Last night Yvonne & I went to see Wait Wait… Don’t Tell Me! at the newly-renovated Memorial Hall.
First of all, they did a really beautiful job on Memorial Hall! I don’t know what it looked like before — the construction on it has been going on since before I moved here — but it’s a very functional space that’s also very attractive. Nice big lobby, comfy seats, terrific architecture that they did a nice job of emphasizing with good paint colors. Also in the lobby & hallways there are memorial markers for various important people in the history of UNC. There are some cool names, & some really great epitaphs. Idea for the Wilson library: create an online exhibit of those!

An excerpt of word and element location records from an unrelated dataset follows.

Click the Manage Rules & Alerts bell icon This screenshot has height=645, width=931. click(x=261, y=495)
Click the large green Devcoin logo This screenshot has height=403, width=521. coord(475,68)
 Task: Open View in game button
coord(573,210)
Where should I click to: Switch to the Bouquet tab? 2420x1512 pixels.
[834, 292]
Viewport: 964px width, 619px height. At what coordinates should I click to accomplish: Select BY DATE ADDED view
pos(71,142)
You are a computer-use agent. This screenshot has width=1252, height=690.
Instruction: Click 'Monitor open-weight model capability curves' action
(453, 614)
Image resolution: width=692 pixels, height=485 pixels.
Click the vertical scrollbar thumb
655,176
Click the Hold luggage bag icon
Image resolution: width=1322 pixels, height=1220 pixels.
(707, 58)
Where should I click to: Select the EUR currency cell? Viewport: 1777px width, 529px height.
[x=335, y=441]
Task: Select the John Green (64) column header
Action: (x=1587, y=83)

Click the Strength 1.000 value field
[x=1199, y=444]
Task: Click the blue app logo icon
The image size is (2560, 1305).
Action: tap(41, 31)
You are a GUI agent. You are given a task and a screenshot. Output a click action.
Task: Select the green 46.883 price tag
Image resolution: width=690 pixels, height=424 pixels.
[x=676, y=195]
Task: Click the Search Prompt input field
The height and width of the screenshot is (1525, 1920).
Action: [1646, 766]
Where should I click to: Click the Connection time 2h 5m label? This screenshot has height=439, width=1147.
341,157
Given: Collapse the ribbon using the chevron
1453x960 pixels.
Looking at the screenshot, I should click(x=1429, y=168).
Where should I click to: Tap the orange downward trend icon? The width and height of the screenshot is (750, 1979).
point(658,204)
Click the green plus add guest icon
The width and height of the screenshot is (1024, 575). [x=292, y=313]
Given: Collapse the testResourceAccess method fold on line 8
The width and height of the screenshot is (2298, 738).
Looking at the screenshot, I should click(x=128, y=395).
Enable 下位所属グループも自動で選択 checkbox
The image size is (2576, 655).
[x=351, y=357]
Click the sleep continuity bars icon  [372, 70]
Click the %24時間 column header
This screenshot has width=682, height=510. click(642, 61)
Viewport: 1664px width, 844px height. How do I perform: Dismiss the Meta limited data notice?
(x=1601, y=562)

Second, the show was freaking hilarious. I haven’t laughed that hard in a while. Charlie Pierce was in rare form. Also, of course, Carl Kasell is a UNC-CH alumnus, so the audience was especially appreciative. (Incidentally, I tried looking up Carl Kasell in Faculty/Staff Central and was disappointed that he isn’t listed in the Registrar’s database. Maybe it doesn’t go that far back?) They had taped another show on Thursday night, which aired earlier today. The show we saw will be an evergreen, to be aired at some indeterminate future date when the cast is on vacation or something. Since the show was an evergreen, it wasn’t about the week’s news, but about historical events — specifically bad ideas through history. “Extreme tourism” in a gulag, fun! Apparently Freud is responsible for bacon & eggs for breakfast… but sometimes a sausage is just a sausage. They mined the collection of the Museum of Questionable Medical Devices (could I make that up?) for the Not My Job segment. As a result, some of the funniest bits are things that I feel fairly sure are no way going to make it into the broadcast. Nancy Drew and the Case of the Prostate Gland Warmer. Not to mention Clyde Edgerton’s visuals to illustrate the use of this thing. Radio, the most visual of media!
1 Comment
ne
Glad to hear Memorial hall is reopened.
Two good shows I saw there were Janes Addiction (1989) and Ren and Stimpy (Bob Camp/1992?). Damn things are getting fuzzy for that decade!